(Collected data)
● ● ● ● ●
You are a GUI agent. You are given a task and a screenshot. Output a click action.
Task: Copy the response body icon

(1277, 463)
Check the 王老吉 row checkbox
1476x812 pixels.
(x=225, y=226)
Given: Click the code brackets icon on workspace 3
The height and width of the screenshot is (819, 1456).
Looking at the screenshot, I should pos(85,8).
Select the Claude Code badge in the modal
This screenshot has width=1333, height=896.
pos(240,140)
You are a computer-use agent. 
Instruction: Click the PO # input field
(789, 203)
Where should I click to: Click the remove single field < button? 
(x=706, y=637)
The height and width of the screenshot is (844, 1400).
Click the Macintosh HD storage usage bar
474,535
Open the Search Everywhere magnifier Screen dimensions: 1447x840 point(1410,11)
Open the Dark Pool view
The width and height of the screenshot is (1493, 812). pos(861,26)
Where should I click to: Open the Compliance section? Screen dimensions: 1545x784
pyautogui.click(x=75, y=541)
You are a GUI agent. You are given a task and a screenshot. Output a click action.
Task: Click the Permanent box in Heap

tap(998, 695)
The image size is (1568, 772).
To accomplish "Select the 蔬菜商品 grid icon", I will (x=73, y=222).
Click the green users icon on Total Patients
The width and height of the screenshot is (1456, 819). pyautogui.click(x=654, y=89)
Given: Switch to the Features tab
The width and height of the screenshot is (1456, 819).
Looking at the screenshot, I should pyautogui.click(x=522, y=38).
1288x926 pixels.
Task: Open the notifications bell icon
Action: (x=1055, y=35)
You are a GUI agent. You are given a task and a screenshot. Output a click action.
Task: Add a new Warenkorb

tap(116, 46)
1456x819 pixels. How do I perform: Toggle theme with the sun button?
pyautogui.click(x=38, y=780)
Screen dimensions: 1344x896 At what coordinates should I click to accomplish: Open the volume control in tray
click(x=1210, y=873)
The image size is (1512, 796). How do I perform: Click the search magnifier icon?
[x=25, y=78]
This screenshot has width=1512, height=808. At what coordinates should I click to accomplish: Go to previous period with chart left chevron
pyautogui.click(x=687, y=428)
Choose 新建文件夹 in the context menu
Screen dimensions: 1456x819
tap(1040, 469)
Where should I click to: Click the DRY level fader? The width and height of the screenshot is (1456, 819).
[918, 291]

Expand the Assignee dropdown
● ● ● ● ●
What you need to do -
Copy every line above in which the string "Select" shows up.

Response to this task -
Select the Claude Code badge in the modal
To accomplish "Select the 蔬菜商品 grid icon", I will (x=73, y=222).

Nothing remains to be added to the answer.